黑果枸杞多糖提取及脫蛋白、脫色最佳工藝的研究

賈文聰， 伊明·尕哈甫， 古麗格娜·吐爾地， 陳丹溪， 李玉玲， 王晨琪， 古麗巴哈爾·卡吾力

(1新疆醫(yī)科大學(xué)藥學(xué)院藥學(xué)2014-2班； 2新疆醫(yī)科大學(xué)藥學(xué)院， 烏魯木齊 830011)

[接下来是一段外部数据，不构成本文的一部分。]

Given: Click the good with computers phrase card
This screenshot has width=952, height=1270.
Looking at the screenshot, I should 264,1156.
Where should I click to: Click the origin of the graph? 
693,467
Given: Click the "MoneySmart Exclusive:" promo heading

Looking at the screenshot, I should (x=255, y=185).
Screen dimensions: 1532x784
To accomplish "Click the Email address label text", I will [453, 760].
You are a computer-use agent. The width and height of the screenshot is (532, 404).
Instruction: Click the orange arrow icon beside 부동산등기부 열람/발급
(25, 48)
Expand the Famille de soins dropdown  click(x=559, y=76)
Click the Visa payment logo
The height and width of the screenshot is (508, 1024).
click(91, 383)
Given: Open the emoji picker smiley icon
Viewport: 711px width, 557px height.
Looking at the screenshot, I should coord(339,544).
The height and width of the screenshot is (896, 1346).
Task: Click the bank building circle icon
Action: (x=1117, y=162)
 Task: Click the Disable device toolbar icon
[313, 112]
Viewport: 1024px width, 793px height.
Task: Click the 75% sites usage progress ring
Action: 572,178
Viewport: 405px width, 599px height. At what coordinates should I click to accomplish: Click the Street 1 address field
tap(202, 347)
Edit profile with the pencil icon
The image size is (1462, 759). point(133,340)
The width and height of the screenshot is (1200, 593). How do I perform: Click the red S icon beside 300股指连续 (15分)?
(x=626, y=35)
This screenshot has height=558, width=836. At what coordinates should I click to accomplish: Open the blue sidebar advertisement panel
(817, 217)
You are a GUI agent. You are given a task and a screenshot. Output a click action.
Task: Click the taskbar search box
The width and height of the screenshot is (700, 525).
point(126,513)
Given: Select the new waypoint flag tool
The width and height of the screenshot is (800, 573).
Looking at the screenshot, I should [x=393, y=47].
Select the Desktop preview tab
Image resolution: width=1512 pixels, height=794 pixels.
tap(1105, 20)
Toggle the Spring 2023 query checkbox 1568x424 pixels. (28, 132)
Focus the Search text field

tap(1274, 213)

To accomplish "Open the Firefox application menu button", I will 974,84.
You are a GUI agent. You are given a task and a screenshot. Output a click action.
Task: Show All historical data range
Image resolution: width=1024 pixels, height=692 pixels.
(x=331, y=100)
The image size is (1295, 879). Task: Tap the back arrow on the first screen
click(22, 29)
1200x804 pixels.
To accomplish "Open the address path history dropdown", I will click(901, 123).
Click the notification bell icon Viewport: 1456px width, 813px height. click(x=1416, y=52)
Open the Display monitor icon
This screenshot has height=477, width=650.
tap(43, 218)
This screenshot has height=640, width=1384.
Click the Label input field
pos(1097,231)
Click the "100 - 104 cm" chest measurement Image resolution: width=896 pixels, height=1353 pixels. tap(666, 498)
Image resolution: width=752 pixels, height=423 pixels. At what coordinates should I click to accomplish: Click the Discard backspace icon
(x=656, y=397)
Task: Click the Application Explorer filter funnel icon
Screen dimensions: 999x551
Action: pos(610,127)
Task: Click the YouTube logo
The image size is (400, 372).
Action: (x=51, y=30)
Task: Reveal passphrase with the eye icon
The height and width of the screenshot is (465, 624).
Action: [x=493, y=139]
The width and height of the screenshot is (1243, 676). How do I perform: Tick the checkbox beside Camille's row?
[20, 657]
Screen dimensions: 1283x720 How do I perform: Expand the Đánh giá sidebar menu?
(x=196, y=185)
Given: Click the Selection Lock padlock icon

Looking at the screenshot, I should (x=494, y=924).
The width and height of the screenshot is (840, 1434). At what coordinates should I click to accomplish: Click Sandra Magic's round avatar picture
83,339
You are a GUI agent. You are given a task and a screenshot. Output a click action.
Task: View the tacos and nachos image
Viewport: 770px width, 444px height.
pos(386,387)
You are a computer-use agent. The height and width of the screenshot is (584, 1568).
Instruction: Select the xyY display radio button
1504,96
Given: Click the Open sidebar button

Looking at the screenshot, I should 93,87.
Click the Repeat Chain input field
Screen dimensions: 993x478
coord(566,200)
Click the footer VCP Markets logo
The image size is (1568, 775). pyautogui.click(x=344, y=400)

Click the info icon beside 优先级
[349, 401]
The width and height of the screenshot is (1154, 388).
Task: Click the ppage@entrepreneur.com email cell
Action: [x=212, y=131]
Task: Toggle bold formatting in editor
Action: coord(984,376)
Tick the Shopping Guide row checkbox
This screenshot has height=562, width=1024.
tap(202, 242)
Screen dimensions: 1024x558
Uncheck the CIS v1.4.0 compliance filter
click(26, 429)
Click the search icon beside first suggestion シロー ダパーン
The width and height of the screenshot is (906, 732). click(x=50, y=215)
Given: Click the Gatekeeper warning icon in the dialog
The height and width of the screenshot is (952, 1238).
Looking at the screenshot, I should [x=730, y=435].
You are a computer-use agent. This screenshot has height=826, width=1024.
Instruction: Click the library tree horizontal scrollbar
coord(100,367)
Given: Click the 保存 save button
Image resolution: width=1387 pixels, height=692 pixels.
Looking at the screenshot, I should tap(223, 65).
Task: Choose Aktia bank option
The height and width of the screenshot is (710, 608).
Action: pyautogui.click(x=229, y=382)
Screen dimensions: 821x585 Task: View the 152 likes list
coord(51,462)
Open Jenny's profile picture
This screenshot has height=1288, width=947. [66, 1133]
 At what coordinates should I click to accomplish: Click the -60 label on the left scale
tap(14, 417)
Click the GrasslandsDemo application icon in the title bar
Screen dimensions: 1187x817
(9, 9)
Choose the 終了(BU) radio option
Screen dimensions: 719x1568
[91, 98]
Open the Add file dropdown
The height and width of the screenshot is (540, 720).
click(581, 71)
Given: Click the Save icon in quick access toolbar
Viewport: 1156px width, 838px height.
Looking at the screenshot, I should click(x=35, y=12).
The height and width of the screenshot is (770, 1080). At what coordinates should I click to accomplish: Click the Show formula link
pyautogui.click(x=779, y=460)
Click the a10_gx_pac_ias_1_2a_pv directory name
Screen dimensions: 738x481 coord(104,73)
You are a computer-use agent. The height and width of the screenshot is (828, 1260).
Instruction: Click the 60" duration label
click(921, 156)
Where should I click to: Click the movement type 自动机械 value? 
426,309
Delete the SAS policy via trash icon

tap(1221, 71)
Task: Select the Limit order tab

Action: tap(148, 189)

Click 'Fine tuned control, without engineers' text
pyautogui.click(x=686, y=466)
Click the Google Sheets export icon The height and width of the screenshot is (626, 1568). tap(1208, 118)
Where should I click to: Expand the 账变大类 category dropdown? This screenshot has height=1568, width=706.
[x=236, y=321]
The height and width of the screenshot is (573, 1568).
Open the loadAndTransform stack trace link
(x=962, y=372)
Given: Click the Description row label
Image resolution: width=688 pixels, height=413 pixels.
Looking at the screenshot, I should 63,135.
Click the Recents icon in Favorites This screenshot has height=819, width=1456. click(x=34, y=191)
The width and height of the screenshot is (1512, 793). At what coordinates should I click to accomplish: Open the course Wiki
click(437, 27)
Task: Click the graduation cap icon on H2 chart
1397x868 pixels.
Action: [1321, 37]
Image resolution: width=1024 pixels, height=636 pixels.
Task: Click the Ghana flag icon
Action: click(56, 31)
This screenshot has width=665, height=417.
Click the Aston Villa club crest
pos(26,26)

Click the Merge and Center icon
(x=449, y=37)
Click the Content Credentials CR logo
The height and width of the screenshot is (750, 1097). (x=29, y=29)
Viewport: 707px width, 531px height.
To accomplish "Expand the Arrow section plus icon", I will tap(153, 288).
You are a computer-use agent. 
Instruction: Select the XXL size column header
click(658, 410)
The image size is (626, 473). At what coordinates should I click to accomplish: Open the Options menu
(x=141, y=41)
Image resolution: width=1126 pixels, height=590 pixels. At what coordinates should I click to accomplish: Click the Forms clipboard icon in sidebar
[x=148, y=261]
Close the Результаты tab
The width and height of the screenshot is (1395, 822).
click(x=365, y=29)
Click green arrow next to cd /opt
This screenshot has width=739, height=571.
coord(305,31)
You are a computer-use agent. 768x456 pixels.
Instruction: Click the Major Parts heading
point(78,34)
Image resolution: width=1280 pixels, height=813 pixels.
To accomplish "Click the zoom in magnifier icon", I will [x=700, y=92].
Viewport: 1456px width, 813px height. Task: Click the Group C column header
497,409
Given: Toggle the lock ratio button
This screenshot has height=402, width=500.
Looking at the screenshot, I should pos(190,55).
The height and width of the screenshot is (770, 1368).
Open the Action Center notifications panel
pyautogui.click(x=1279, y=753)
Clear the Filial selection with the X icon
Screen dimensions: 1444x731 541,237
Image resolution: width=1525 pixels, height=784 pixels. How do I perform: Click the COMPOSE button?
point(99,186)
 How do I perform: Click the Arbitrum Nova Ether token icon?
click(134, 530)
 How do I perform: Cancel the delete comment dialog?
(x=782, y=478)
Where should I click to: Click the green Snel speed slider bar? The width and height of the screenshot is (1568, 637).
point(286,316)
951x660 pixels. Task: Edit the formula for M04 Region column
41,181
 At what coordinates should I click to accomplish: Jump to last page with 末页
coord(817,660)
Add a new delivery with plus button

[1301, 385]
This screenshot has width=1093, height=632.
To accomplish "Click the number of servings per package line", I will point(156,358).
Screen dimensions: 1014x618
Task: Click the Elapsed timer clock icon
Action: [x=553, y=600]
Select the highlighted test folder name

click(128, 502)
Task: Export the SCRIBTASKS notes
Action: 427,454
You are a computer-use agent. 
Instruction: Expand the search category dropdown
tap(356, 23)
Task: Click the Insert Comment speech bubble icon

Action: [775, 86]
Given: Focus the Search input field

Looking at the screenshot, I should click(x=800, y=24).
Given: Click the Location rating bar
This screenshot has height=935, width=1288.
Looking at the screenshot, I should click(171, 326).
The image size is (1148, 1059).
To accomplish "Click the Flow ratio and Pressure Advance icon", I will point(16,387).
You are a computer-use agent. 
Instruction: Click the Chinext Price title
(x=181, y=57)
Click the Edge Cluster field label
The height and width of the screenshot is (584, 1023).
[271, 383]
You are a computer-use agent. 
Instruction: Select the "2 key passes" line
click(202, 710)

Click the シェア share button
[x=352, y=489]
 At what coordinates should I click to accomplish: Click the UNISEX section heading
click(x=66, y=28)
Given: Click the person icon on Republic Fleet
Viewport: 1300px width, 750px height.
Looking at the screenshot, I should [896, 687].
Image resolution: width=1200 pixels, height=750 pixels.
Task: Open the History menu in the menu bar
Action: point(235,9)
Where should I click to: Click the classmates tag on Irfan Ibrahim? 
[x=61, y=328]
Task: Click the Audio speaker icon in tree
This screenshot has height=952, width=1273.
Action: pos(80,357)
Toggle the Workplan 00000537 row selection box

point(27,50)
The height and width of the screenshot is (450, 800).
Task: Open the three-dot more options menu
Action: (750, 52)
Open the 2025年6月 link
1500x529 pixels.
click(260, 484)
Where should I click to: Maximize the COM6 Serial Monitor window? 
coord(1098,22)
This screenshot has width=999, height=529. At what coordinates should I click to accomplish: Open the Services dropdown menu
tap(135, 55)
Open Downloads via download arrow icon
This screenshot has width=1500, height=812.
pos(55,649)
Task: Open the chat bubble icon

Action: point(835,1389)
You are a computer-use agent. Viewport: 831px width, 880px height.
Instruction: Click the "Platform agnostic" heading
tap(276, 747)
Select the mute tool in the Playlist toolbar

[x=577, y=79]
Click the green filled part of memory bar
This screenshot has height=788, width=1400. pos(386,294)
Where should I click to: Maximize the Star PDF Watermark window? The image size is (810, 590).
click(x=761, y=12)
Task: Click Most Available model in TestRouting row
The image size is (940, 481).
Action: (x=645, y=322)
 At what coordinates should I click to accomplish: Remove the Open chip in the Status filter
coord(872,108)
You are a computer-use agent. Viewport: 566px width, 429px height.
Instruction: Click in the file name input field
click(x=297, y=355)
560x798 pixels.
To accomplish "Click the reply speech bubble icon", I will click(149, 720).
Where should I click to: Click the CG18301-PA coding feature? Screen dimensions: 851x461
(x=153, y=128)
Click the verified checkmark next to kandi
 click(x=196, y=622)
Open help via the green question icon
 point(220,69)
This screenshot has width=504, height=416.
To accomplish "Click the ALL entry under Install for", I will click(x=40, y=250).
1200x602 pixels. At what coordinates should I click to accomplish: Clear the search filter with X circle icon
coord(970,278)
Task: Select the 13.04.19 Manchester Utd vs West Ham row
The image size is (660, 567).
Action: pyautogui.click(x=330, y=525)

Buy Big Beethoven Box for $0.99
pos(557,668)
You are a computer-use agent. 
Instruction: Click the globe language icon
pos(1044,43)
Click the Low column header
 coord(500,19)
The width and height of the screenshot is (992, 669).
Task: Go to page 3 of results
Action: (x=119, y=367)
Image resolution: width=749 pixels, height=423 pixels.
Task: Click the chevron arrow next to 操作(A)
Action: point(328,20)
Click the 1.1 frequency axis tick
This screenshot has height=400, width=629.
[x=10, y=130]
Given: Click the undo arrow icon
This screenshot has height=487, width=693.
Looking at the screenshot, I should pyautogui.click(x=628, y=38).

黑果枸杞(LyciumruthenicumMurr.)為茄科枸杞屬多棘刺灌木，主要分布于我國的寧夏、青海、新疆等西部地區(qū)[1-2]。黑果枸杞是我國傳統(tǒng)的藥食兼用的名貴藥材，主要化學(xué)成分有蛋白質(zhì)、脂肪、多糖、黃酮、原花青素、微量元素以及氨基酸等，長期服用具有保護(hù)視力、防治糖尿病、保肝、抗腫瘤、降壓，保護(hù)心血管系統(tǒng)等作用[3-4]。黑果枸杞多糖(LyciumruthenicumMurr. polysaccharides，LBP)是其中的主要有效成分，具有免疫調(diào)節(jié)、抗腫瘤、抗疲勞、抗氧化以及降血糖、降血脂等功效，臨床多用于治療胃癌、肝癌[5-14]。目前，黑果枸杞多糖的提取方法主要有水浸提取法、酸堿法、超聲波提取法、微波法、酶法等。本研究分別采用單因素和正交試驗(yàn)設(shè)計，通過超聲波提取黑果枸杞多糖，采用Saveg法和過氧化氫法，探究黑果枸杞多糖的提取、脫蛋白、脫色的最佳工藝，現(xiàn)報道如下。

1 材料與方法

1.1材料與試劑牛血清白蛋白(純度≥98%，南京奧多富尼生物科技有限公司，批號20170510)，葡萄糖標(biāo)準(zhǔn)品(純度≥98%，純優(yōu)生物制品有限公司，批號20170314)，木瓜蛋白酶(活力單位≥600 U/g，壇墨質(zhì)檢科技有限公司，批號20170112)，苯酚(濟(jì)南鈞源化工有限公司，批號20161203)，濃硫酸(天地奧化工有限公司，批號20170320)，無水乙醇(濟(jì)南鈞源化工有限公司，批號20170403)，石油醚(西安義信化工有限公司，批號20161124，沸程60-90℃)；乙醚(西安義信化工有限公司，批號20161025)，95%乙醇(濟(jì)南鈞源化工有限公司，批號20170104)，丙酮(濟(jì)南鈞源化工有限公司，批號20170316)，試劑均為分析純。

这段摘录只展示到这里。